Basada en sus convicciones moderadas y consciente de la competencia que le hace la izquierda radical en la región, la socialdemocracia podría contribuir  a diseñar un referente fresco en un país que exhibe un respetable soft power regional y los mejores índices de calidad de vida en América Latina. No sería algo inédito puesto que tanto la transición española como su experiencia constitucional de los setenta y los pactos de la Moncloa inspiraron nuestra propia transición democrática. 

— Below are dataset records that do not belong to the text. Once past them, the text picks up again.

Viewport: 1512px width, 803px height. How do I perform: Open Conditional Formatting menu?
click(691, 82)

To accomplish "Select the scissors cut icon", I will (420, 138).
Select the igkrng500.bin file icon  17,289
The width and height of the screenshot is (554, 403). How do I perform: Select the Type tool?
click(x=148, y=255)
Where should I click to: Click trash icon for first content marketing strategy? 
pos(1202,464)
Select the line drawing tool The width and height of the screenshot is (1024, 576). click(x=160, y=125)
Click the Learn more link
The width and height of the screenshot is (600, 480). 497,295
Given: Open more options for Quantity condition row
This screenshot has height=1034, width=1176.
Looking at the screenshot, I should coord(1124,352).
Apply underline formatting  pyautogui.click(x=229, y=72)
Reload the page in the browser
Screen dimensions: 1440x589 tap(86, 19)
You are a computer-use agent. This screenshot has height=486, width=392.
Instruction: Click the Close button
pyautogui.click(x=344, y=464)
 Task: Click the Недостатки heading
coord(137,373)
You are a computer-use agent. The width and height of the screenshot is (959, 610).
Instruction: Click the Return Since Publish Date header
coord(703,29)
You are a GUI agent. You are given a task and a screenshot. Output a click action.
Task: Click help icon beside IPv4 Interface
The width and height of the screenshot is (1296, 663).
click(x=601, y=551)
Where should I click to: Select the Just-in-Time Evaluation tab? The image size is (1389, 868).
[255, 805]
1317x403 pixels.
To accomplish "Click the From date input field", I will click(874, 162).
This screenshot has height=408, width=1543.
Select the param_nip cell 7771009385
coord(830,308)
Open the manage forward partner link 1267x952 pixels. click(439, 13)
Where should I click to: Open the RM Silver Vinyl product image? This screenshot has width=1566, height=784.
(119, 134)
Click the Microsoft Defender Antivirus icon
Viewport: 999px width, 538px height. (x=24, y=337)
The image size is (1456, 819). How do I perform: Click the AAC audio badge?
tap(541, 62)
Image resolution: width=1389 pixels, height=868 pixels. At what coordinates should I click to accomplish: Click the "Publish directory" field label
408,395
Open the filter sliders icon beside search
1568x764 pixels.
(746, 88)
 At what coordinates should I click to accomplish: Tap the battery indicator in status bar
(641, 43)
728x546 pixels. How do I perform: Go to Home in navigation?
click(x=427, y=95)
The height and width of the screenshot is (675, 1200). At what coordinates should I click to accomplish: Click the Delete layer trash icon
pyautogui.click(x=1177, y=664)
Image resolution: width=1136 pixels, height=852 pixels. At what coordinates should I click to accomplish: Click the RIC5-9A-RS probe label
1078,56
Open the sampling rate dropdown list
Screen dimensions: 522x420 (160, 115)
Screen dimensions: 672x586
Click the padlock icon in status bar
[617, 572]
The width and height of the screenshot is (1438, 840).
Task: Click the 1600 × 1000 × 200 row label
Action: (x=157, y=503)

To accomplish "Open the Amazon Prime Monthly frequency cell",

De este modo la socialdemocracia podría ayudar a proyectar no a un nuevo Rafael Correa, Evo Morales o Néstor Kirchner sino una alternativa cercana al sello del expresidente uruguayo “Pepe” Mujica, quien ya advirtió a la izquierda chilena sobre el riesgo de formar constelaciones políticas que terminan siendo “bolsas de gatos” y de confundir el delirio de las campañas con el sobrio y a ratos grisáceo ejercicio del poder en una democracia. 

La socialdemocracia europea, en especial la española, puede contribuir así al nacimiento de un nuevo referente reformista, viable y democrático para la región, alejado del populismo y el extremismo refundacional. Pero corre también el riesgo de perder esta oportunidad y que Chile derive en las manos de la izquierda radical, un escenarios que perjudicaría desde luego a Chile, pero también a la región y a la propia socialdemocracia internacional.

*Roberto Ampuero es escritor, excanciller, ex ministro de Cultura y ex embajador de Chile en España y México. Profesor Visitante de la Universidad Finis Terrae.